### Excerpt to read ###

It is no surprise that
Daniel Loeb
likes Yahoo (
YHOO
), but another purchase of a parcel of shares affirmed it. On
July 23 - a week after the company announced the appointment of
new President and COE Marissa Miller - he added 4,212,400 Yahoo
shares at about $15.76 per share.
Loeb began amassing his Yahoo stock in 2011, the year the
company's revenue dropped to $5 billion from $6.3 billion the
previous year, its lowest level since 2004. It immediately became
clear through a vociferous and public letter-writing campaign
Loeb launched that he wanted to force change at the company. One
of his victories was ousting the company's then-CEO, Scott
Thompson, after exposing untruths on Thompson's resume in May.
Shortly thereafter, he won a seat on the board of directors that
hired Mayer.

### Excerpted records ###

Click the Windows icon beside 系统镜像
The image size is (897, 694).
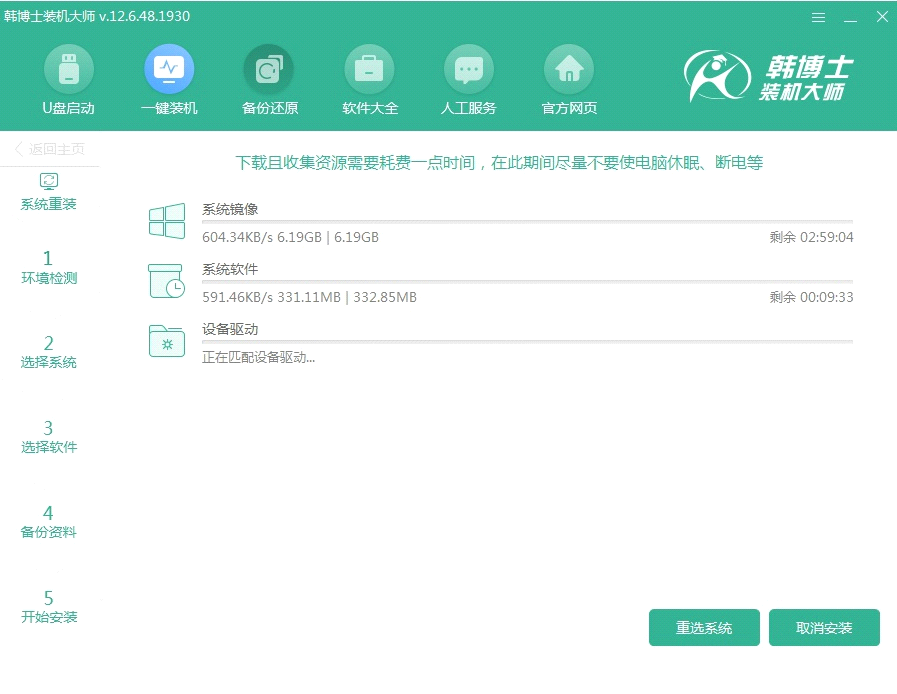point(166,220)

###
### Excerpted records ###

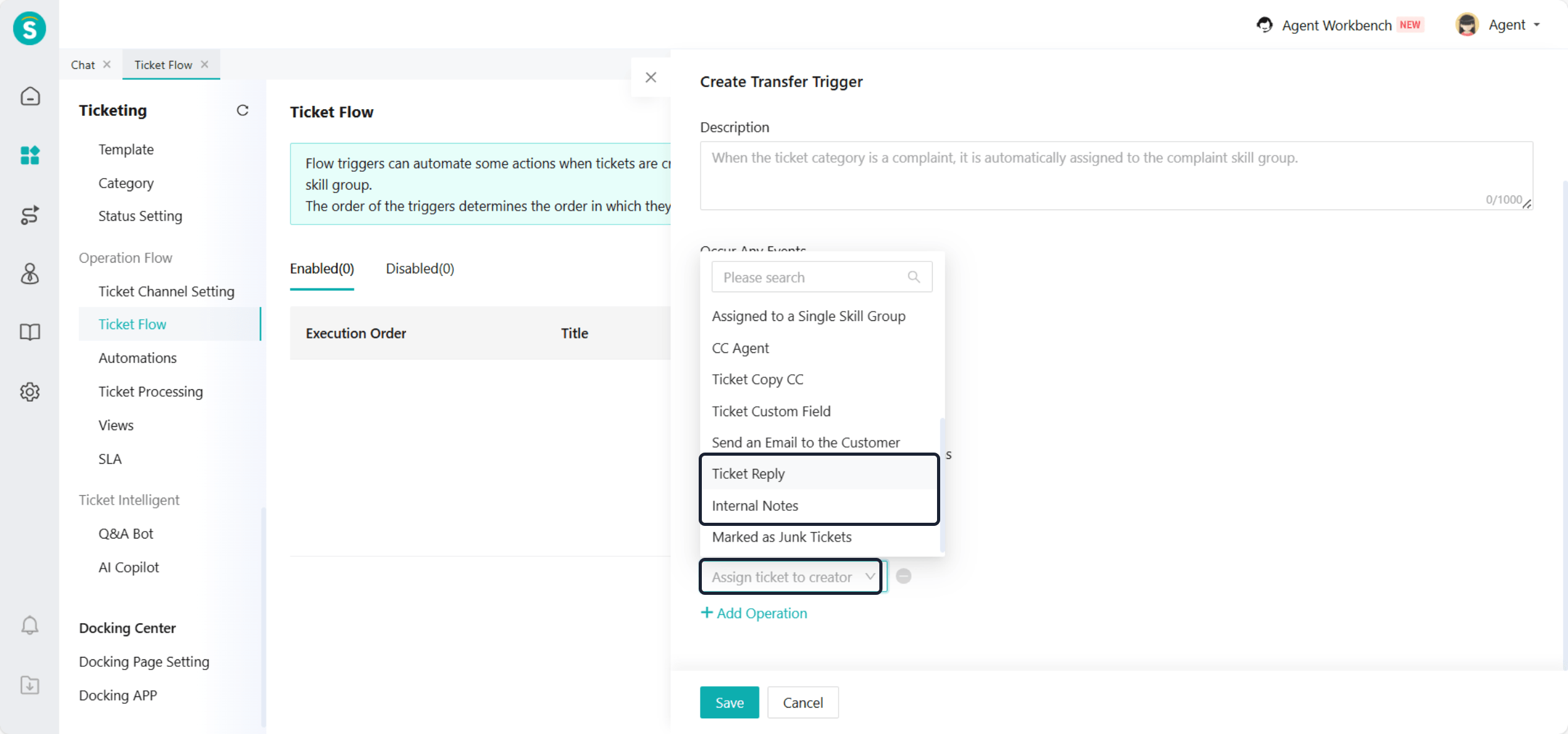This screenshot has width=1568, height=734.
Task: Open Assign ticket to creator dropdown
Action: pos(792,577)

###

* **Exercise 1**: In the article on Daniel Loeb and Yahoo, in what year did Loeb begin amassing his Yahoo stock?
* **Exercise 2**: Write the next part of the article on Daniel Loeb and Yahoo, starting after its final sentence.
The material has no connection to the article on Daniel Loeb and Yahoo.

* **Output 1**: 2011

* **Output 2**:
Loeb also presented a litany of the problems he perceived at the
company at the Salt conference in May. In addition to management
bungling good opportunities, he said, the company has "missed
every important trend on the Internet: social, local, you name
it," according to CNBC.
Nevertheless, Yahoo's stock has increased about 15% since he
originally purchased shares.
The company's second-quarter results did not reflect positive
benefits from the year's changes. GAAP revenue was $1.2 billion,
decreased 1 percent from the second quarter of 2011. GAAP net
earnings per diluted share were $0.18, flat over the previous
year.
The company did announce a slew of business highlights, including
new partnerships with CNBC, Clear Channel and Spotify, and
strategic agreements with Alibaba and Facebook (
FB
).
Yahoo's agreement with Facebook is to launch a new advertising
partnership, extend and expand distribution arrangements, and
settle their existing patent claims against each other.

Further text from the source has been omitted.